Great conductors of Bruckner are like great wines: they mature slowly. There is something about those unique blocks of sound and wisps of melody that transmogrify in unexpected directions that require a steady hand on the tiller but also an awareness of the vastness of the horizon beyond. It helps too if the conductor in question has spent a lifetime reflecting on each twist and turn of these amazing symphonic scores and the meaning of those big-boned phrases with their intimations of immortality. Like Stanisław Skrowaczewski , for instance. Now officially the oldest person ever to conduct in the Royal Festival Hall, he recalled in a recent interview the transformative moment when as a mere seven-year-old in Lwόw he first heard a Bruckner symphony. “I was paralysed, struck dumb, I almost lost consciousness,” he stated. “It was music of a power and beauty I had never experienced.”
There are few works that can fill an entire concert programme and leave the listener at its culmination with a sense of having undergone a spiritual experience. Bruckner’s Fifth Symphony is one such work. It strikes me as quite puzzling that this colossal piece, with its cosmic vision and arguably the finest purely orchestral finale ever written, is not performed as often as most others in the symphonic canon.

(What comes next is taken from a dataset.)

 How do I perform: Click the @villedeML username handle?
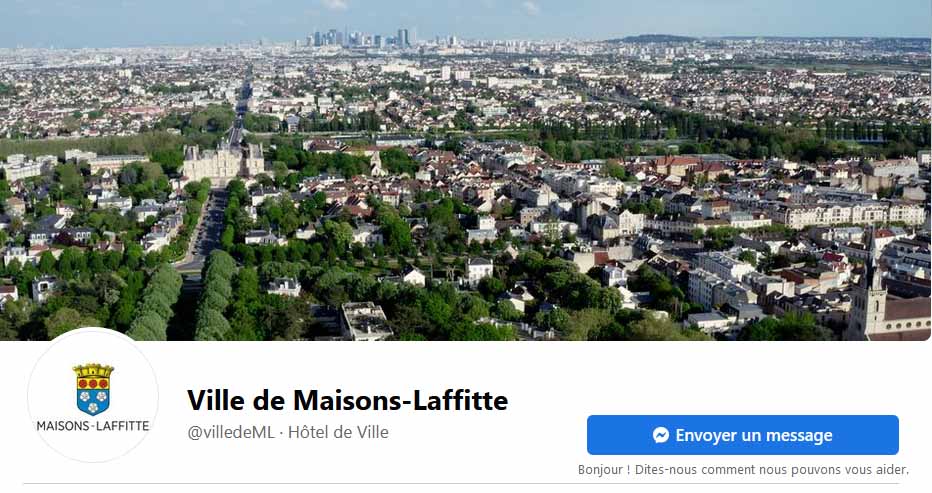[x=231, y=432]
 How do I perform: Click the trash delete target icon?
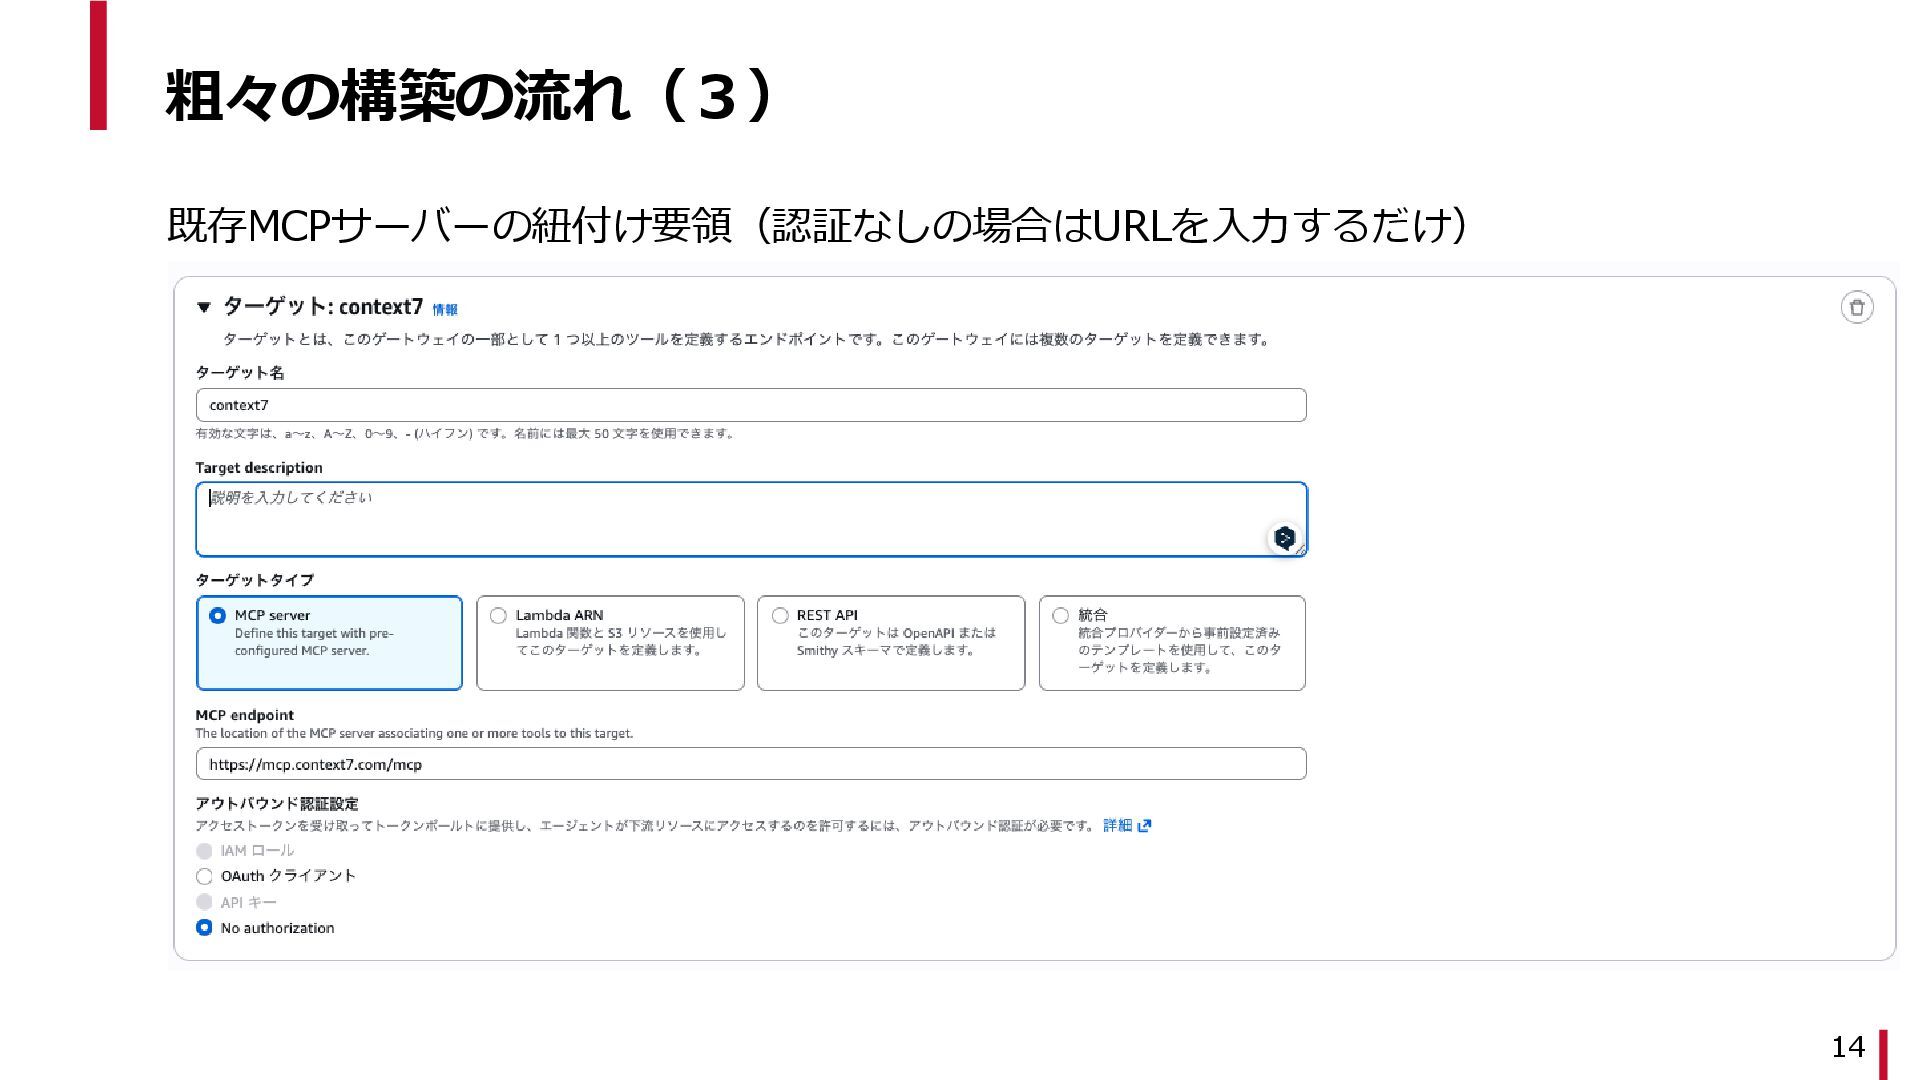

It is one of only two (the Sixth is the other) not disfigured by cuts and revisions foisted on the composer by so-called, and ostensibly well-meaning, friends. It is also one of only two (the unfinished Ninth being its companion in this respect) which the composer never himself experienced in concert.

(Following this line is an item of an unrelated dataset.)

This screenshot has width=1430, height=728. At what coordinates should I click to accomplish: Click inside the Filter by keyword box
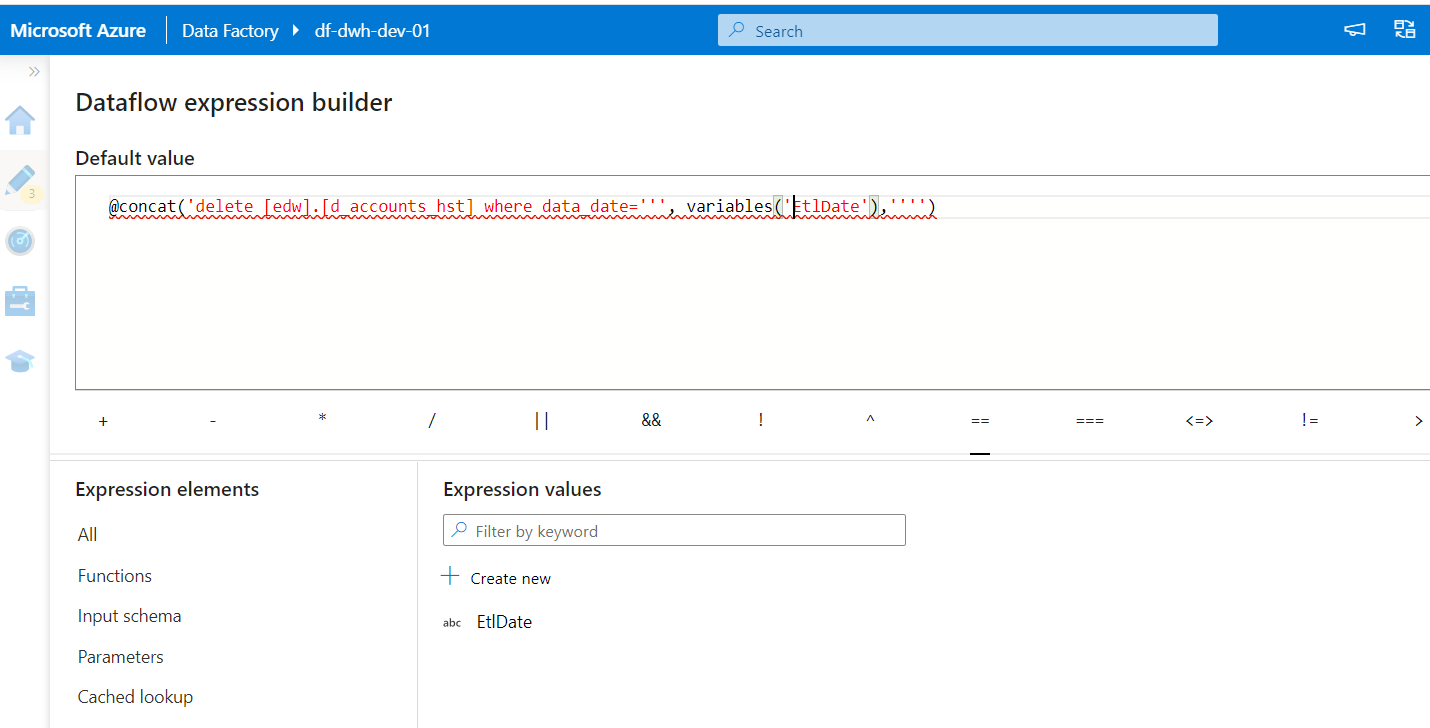point(674,530)
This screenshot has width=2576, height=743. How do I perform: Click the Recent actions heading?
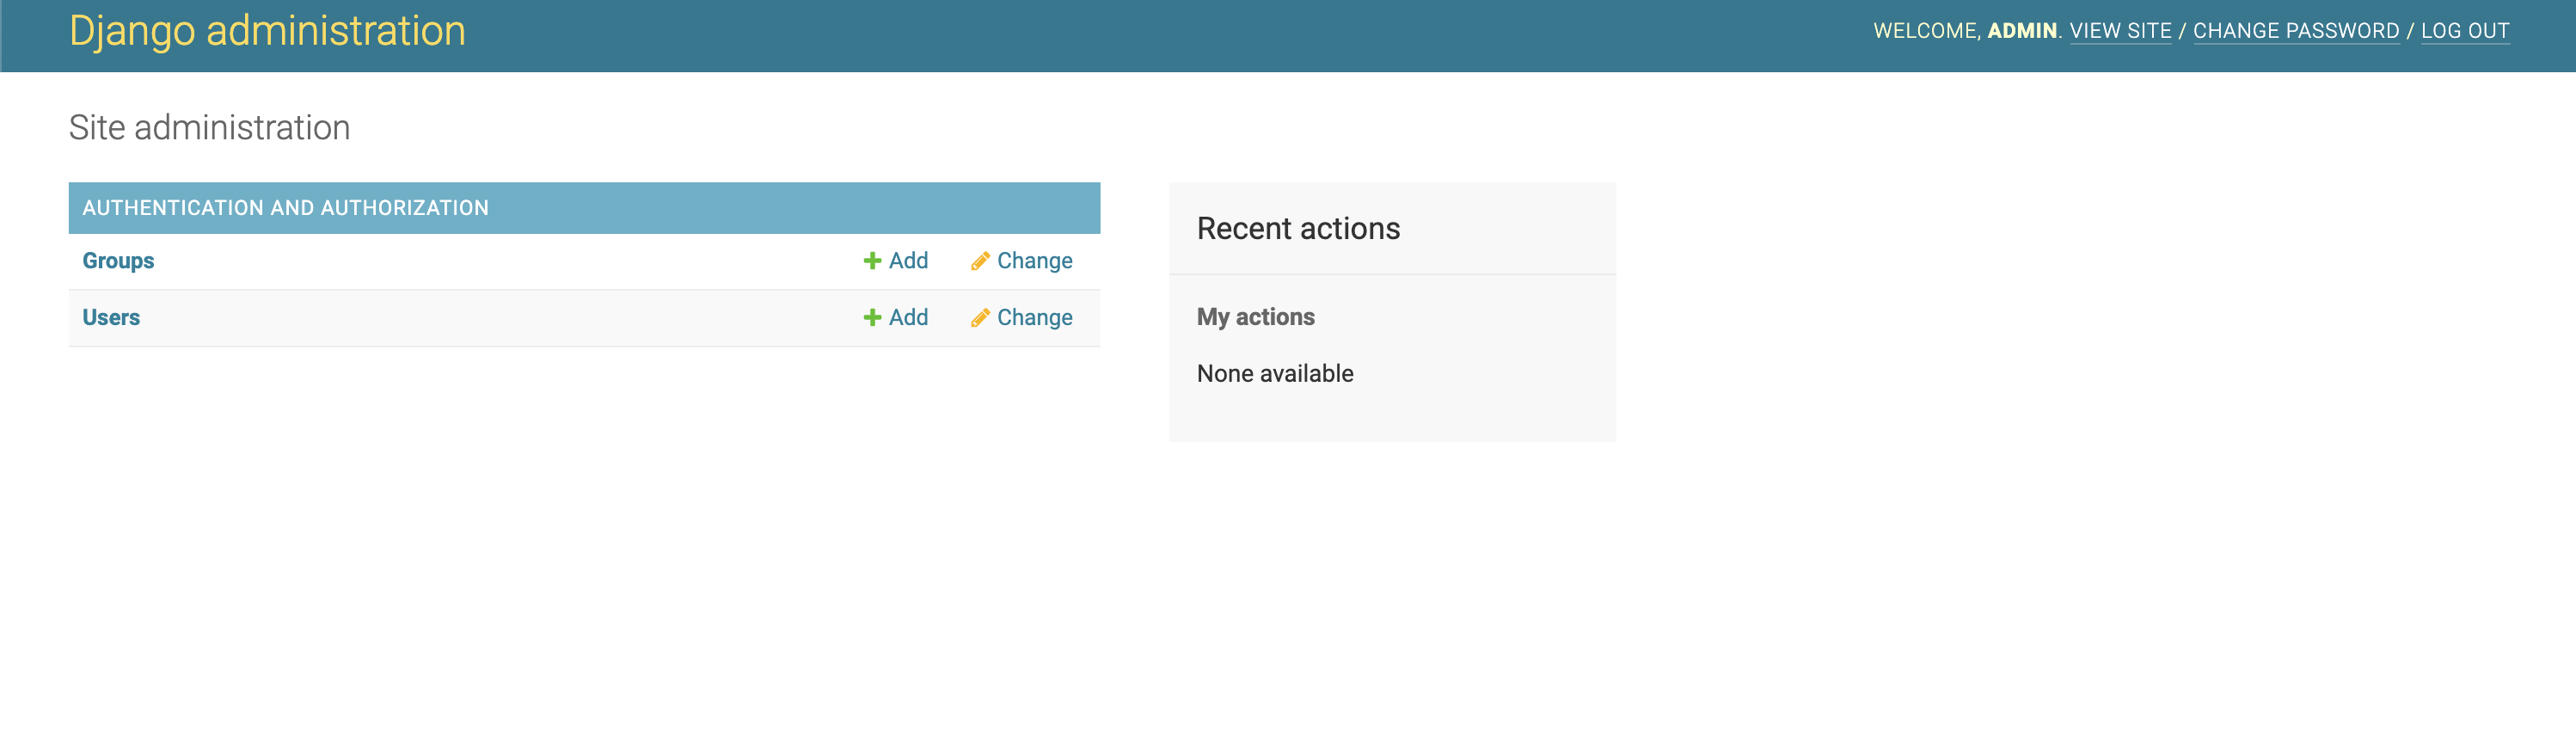click(1298, 229)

I have heard many performances that were more energetic, more enveloping and indeed more ecstatic than this one but few that were so shot-through with integrity and selfless musicianship. At 92, Skrowaczewski is a gaunt figure, his head bowed for most of the time; he stands throughout the 80-minute performance, needing only occasional support from his music-stand, on which the score remains unopened; his very short baton describes gently moving arcs in the air; nothing is harried or hustled along; his attention to dynamics is scrupulous. He is like a master-sculptor, working not with granite – for this is a different kind of performance – but with alabaster or marble, chiselling gently away at the surfaces, moulding and shaping, revealing the mottling of colour within the veins of the marble, polishing the translucence of the alabaster.